── Study material

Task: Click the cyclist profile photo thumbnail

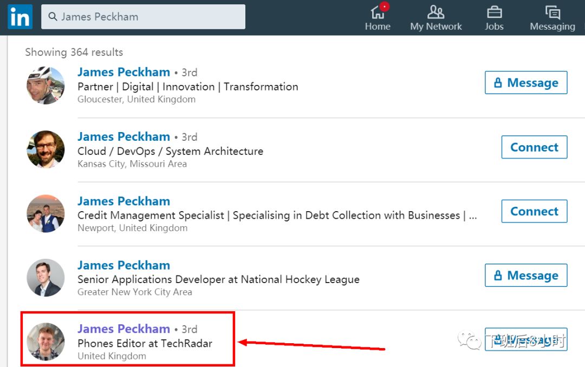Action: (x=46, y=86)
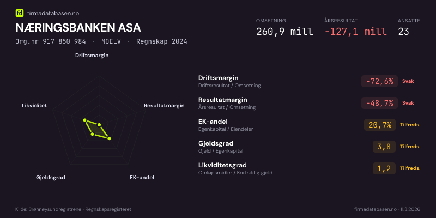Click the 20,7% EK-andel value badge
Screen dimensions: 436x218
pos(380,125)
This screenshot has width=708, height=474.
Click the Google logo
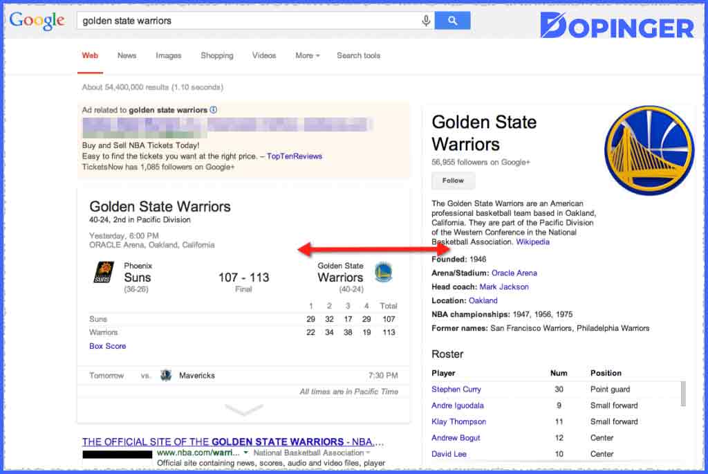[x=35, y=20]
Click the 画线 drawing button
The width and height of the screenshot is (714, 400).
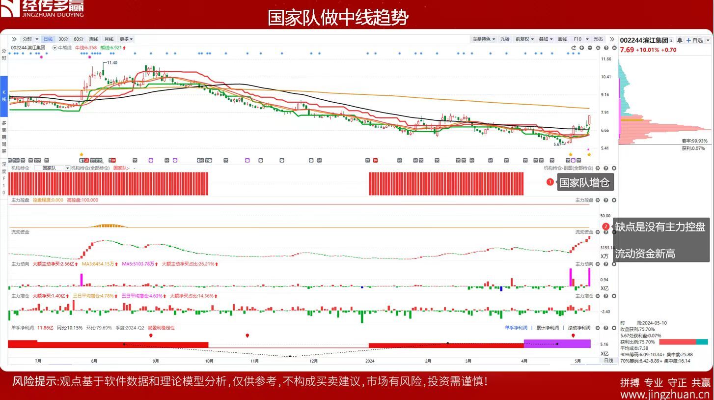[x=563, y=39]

────

Exercise = A word-for-word copy of every entry, with the pictures left out, is the required answer.

Response for this exercise =
Task: Click the cyclist profile photo thumbnail

Action: (x=46, y=86)
Click the 20,7% EK-andel value badge
Screen dimensions: 436x218
pos(380,125)
This screenshot has width=708, height=474.
Click the Google logo
[x=35, y=20]
Click the 画线 drawing button
The width and height of the screenshot is (714, 400).
[x=563, y=39]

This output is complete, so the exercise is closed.